Among the entries below, count the lines that contain the word "computer". Respond with the count only.
####
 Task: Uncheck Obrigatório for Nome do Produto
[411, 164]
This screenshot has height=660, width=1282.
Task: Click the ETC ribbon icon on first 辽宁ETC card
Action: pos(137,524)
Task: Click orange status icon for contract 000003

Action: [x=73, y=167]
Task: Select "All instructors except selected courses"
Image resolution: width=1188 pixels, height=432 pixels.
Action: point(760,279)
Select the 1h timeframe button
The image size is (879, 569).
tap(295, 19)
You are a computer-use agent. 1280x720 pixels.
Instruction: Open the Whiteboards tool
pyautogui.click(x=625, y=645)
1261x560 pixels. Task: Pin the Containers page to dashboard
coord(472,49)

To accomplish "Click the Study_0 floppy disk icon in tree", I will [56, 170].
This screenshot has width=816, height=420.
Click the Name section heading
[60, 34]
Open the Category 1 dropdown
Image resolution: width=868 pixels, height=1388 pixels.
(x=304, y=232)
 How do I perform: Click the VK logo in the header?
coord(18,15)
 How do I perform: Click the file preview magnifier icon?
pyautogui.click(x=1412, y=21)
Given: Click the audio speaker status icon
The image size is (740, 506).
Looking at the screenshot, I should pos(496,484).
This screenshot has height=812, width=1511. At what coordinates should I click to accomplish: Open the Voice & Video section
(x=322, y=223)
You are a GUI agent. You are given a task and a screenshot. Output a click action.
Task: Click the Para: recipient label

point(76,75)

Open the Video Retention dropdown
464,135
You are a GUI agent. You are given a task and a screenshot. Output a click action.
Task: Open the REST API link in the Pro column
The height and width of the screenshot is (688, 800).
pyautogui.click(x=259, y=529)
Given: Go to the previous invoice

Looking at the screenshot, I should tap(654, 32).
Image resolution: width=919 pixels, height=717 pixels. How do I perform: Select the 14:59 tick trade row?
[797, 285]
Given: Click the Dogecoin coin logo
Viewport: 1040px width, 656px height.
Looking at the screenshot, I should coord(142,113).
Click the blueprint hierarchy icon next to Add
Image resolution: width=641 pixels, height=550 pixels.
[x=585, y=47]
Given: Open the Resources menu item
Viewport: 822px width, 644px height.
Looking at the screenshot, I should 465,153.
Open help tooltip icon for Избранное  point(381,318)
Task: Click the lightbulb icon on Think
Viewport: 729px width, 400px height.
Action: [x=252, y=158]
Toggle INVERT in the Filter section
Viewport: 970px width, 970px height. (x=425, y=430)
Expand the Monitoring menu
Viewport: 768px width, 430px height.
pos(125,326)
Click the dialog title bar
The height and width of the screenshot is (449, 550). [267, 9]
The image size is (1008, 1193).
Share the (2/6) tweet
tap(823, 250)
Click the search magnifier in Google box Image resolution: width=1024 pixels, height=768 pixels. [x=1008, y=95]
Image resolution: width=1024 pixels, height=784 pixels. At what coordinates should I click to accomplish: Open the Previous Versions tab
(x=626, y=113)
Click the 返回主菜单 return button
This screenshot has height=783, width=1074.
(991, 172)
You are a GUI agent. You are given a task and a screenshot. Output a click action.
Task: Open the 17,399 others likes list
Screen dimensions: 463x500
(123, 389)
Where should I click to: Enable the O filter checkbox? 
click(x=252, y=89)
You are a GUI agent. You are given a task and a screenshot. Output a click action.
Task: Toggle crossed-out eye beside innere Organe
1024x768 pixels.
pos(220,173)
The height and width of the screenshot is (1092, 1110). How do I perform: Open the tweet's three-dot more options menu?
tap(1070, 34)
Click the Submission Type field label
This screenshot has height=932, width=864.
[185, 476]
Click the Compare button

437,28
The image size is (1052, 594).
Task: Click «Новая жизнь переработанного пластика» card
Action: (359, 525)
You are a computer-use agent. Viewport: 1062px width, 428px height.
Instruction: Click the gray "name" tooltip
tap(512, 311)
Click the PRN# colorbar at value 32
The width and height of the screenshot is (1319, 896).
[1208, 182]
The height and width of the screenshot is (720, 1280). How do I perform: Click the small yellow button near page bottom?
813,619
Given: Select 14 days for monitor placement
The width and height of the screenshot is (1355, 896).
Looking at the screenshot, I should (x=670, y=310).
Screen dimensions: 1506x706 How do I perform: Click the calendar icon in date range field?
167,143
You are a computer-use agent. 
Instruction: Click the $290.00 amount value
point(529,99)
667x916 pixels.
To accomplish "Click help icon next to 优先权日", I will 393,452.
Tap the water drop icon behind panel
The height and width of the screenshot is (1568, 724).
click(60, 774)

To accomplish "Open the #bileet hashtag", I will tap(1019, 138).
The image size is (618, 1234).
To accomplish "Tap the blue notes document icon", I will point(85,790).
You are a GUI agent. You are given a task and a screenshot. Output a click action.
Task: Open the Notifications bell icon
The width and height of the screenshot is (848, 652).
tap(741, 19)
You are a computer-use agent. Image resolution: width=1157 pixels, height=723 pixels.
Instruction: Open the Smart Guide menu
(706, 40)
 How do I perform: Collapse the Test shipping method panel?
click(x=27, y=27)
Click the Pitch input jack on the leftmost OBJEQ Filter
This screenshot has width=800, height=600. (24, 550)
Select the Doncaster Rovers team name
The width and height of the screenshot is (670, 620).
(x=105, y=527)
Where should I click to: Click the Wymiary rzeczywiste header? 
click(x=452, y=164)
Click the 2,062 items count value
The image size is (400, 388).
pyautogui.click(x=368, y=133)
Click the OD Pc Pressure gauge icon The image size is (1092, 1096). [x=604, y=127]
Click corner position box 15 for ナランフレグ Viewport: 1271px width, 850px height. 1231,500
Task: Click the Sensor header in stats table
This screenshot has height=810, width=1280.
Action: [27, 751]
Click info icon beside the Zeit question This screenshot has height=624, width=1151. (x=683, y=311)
####
Solution to the exercise:
4